We thus resolved the conflict between the neutrality principle and the funding prohibition, not by permitting one to trump the other, but by relying on the elements of choice peculiar to the facts of that case: "The aid to religion at issue here is the result of petitioner's private choice. No reasonable observer is likely to draw from the facts before us an inference that the State itself is endorsing a religious practice or belief."So, I'm asking Dingo and anyone else who wishes to comment by answering the following questions:
- Which written opinion do you think best represents the constitution's meaning?
- If you believe government must be "secular", define secular. Be careful, this is a trick question. If you answer "that which does not rest on religious precepts", you will have to define a religious precept.
Update: No Oil For Pacifists responds to Boomr's judgement that government should be secular and that what is secular is "what is not beholden to or constrained by a religious philosophy". NOFP links and quotes Cantwell:
In the realm of religious faith, and in that of political belief, sharp differences arise. In both fields the tenets of one man may seem the rankest error to his neighbor. To persuade others to his own point of view, the pleader, as we know, at times, resorts to exaggeration, to vilification of men who have been, or are, prominent in church or state, and even to false statement. But the people of this nation have ordained in the light of history, that, in spite of the probability of excesses and abuses, these liberties are, in the long view, essential to enlightened opinion and right conduct on the part of the citizens of a democracy.Our freedoms are so constructed that if a majority come to subscribe to Boomr's outlook on same-sex marriage or any other issue, Boomr's views will become law. The constiitutionally provided medium for such a victory, however, must be the opinions of the voting public and not a discrimination between whether views are religious in source. However the debate over the issue, as the Cantwell opinon asserts, may not be constrained by anyone's judgement of another's opinion in order that "enlightened opinion and right conduct" may prevail.
As to defining the constitutions meaning, to me, that is a much tougher assignmment. How do you define a living thing? How do you define that which provides the balance that defines our society- that which gives us as individuals and as a society the freedoms we enjoy, in that exquisite balance. I once wrote of a convesation I had with a judge, "It has been said that there is a reason Lady Justice is blind and Lady Liberty holds a torch. Justice must remain blind, to be arrived at without favor or influence. Liberty must always shed light on what is the natural human instinct to excel and exceed."
The constitution is the map, however imperfect, we use to define and navigate the absolutes truths we know freedom represents.
Christianity isn't a religion. It never was and it never will be. it's a collection of religion that holds the belief of Jesus' divinity in common. it's a pretty disparate group of religions.

**Word and element location data:**
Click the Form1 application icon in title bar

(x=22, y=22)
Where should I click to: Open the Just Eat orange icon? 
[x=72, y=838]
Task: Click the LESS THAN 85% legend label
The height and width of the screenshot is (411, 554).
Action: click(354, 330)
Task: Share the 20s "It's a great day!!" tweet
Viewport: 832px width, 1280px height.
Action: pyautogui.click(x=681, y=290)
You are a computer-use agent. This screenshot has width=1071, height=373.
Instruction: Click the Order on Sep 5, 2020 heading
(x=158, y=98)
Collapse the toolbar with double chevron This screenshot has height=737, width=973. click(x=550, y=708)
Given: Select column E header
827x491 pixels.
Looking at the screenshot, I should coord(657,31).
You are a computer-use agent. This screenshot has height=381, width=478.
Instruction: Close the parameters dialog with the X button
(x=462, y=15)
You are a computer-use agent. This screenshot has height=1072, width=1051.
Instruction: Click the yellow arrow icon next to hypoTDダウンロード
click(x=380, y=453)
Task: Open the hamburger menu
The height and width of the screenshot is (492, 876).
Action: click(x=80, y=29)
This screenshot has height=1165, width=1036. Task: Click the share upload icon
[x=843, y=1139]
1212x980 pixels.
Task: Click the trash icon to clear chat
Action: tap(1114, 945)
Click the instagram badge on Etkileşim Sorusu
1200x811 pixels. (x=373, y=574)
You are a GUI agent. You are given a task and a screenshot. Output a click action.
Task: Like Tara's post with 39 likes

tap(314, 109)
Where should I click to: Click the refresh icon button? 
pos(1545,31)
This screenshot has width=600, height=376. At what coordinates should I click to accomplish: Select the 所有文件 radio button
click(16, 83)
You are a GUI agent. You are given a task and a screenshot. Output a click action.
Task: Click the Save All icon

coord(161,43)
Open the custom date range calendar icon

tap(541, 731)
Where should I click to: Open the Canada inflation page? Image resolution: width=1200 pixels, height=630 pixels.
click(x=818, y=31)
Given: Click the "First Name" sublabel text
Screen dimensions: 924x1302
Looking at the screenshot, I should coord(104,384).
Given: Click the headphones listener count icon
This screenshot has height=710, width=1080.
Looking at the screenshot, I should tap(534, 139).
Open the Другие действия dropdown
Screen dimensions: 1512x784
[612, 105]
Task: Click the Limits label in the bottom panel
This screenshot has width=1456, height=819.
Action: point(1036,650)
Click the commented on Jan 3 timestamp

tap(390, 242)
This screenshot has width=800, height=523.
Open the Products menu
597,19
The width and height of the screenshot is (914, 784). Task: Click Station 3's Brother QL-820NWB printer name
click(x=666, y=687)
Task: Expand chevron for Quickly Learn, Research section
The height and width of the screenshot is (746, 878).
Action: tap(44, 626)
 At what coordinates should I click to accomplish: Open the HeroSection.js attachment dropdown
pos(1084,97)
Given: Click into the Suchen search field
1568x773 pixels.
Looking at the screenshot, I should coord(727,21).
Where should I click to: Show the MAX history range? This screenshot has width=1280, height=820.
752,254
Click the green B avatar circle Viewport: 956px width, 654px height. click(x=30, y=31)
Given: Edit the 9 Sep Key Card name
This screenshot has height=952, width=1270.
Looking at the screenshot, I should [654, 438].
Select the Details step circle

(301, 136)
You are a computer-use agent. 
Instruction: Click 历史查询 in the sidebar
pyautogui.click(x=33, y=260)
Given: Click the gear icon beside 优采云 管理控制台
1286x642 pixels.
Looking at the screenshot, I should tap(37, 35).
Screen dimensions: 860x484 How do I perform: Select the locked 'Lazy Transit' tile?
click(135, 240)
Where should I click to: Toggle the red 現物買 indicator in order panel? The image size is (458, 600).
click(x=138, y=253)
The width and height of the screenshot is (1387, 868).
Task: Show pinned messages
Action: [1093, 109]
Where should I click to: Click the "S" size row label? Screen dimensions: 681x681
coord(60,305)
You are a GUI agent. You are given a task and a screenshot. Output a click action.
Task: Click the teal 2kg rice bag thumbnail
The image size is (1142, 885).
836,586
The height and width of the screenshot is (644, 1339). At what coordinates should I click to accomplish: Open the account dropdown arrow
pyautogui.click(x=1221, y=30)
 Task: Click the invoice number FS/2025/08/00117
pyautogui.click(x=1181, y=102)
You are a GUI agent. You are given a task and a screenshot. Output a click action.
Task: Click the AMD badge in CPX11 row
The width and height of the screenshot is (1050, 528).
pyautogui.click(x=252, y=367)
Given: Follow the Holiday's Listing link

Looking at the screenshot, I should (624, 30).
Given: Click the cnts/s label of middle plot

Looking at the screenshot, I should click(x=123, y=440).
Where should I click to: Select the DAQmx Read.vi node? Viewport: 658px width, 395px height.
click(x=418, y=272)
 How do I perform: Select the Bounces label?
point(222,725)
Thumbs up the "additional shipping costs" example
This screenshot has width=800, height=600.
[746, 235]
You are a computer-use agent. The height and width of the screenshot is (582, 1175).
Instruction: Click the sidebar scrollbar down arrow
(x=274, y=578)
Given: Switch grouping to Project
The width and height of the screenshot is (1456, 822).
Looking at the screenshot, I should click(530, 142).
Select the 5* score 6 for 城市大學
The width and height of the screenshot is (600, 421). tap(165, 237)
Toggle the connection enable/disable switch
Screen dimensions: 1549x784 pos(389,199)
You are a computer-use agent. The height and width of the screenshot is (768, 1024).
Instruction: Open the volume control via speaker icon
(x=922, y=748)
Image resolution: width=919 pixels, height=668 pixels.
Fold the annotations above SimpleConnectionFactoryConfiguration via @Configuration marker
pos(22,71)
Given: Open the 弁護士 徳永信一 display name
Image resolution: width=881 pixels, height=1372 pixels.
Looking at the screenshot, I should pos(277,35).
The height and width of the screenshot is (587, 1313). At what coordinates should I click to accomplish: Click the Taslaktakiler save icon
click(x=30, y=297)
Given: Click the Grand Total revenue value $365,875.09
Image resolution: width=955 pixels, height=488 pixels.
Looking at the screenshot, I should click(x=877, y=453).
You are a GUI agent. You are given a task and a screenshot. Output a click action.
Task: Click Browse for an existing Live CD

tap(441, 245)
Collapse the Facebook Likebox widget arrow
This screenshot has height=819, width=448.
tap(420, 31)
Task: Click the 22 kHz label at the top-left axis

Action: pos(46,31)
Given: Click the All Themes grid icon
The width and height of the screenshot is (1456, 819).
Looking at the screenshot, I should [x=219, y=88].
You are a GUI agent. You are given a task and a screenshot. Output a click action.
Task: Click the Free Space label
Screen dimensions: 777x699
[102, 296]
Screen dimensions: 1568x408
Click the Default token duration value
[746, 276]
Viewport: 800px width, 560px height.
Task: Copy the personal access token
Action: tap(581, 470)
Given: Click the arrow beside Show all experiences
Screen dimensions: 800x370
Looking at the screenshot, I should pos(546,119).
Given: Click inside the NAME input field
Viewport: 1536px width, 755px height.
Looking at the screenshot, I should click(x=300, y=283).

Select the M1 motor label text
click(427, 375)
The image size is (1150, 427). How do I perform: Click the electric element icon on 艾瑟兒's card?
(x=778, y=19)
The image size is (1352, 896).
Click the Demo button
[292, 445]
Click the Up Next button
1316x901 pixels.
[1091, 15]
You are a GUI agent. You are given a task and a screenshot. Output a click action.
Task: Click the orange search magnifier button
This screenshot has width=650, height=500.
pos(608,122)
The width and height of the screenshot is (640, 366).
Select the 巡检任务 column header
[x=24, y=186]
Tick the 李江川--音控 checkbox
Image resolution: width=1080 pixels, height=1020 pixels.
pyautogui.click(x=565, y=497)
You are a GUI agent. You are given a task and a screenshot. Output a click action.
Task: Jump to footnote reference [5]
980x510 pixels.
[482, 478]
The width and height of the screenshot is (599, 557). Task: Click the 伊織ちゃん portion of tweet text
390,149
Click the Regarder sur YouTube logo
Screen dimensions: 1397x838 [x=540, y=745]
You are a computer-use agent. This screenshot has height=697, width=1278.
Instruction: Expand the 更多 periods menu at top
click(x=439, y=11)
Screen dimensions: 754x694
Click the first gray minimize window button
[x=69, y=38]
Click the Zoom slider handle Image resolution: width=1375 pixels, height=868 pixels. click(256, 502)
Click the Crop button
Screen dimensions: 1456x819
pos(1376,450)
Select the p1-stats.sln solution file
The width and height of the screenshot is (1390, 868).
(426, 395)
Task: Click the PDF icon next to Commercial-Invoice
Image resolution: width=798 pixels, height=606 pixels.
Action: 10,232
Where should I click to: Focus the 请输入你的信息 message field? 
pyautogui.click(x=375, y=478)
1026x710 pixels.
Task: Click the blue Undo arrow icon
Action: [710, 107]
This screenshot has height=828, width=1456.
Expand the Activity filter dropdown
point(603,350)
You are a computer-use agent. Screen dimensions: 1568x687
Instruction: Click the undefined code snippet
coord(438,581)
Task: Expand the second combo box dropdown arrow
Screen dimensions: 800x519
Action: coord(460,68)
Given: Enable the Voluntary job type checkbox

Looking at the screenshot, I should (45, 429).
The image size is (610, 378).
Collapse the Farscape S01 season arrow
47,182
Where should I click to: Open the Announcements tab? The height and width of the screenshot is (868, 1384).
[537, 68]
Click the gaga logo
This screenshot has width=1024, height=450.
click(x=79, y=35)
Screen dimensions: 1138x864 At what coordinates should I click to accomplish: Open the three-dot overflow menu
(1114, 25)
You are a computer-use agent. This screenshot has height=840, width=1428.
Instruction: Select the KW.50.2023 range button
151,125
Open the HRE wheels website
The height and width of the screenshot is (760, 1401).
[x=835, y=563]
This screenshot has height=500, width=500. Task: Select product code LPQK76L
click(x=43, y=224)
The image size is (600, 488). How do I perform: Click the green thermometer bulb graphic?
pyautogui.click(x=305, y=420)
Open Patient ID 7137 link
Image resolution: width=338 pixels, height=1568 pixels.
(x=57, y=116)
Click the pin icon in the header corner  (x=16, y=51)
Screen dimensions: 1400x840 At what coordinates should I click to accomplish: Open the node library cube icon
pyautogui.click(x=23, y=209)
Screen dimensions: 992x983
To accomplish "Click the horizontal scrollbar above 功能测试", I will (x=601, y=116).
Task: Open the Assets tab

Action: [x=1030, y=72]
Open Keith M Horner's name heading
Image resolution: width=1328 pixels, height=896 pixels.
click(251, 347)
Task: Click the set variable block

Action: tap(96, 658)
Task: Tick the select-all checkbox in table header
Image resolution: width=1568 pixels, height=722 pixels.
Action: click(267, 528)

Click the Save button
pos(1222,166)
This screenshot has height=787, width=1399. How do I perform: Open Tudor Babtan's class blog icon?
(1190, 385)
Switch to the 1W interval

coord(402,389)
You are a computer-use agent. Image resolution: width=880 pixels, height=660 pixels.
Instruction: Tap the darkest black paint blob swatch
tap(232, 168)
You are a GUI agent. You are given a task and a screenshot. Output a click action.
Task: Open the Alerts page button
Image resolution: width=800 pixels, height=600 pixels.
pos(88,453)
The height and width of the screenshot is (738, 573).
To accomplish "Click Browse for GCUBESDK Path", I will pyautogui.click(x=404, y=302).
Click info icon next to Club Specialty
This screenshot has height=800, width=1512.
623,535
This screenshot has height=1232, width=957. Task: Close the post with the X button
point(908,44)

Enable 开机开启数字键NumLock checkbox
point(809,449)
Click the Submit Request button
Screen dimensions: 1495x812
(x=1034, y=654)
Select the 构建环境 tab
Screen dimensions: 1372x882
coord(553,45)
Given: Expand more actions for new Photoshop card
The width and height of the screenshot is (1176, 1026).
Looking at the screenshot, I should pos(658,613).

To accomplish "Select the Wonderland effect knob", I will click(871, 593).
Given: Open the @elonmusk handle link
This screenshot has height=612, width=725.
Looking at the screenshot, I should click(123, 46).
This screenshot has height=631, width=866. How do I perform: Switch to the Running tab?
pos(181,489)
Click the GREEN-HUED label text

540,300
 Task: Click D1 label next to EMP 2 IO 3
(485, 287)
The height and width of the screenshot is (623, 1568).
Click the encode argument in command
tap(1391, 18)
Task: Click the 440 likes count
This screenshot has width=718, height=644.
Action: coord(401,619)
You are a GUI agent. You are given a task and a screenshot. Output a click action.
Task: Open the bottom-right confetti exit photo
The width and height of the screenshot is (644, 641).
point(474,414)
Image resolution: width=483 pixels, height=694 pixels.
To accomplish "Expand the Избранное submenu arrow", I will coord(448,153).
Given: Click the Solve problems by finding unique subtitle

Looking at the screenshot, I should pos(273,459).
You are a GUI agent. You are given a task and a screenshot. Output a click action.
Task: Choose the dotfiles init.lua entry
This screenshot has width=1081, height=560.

**Requirement 1:**
Name every commenter or blog mentioned in the text on religion and the constitution, leaving out the court case it quotes.
**Requirement 2:**
Write the next part of the text on religion and the constitution, picking up after its final sentence.

**Reply 1:**
- Dingo
- No Oil For Pacifists (NOFP)
- Boomr

**Reply 2:**
See, this is where this whole "theocracy" thing falls off the rails. Folks talk about Christianity as if it's some unified juggernaut, but it isn't. In any given group of Christians, you are going to find people who differ wildly on basic principles and doctrines. We will never see a "Christian" theology become the law of the land because it doesn't exist and thanks to the nature of the groups involved, it never will.
Sorry, I know that was a bit OT, but it's a bugaboo of mine. ;)
I agree with your quibble. There is not one massive cohesive "Christian" right. It's a myth. That was the point I was trying to argue to Dingo. It's the same thing as trying to claim that Jews and Christians all have the same political views because we have the five books in common. The ideas that most Christians would agree on are ideas that the majority of American citizens would agree on.
There are very few people in the US who believe shooting people down unless it is to defend yourself is the right thing to do. If you asked a religious person to justify their position they might respond in a different way than an unreligious person, but the moral idea is the same.
We go back to our constitution for the rules, and look to our own experiences, history, philosopy, science and sometimes religion for the reasons. Legislators have to deal with difficult ethical and public policy issues.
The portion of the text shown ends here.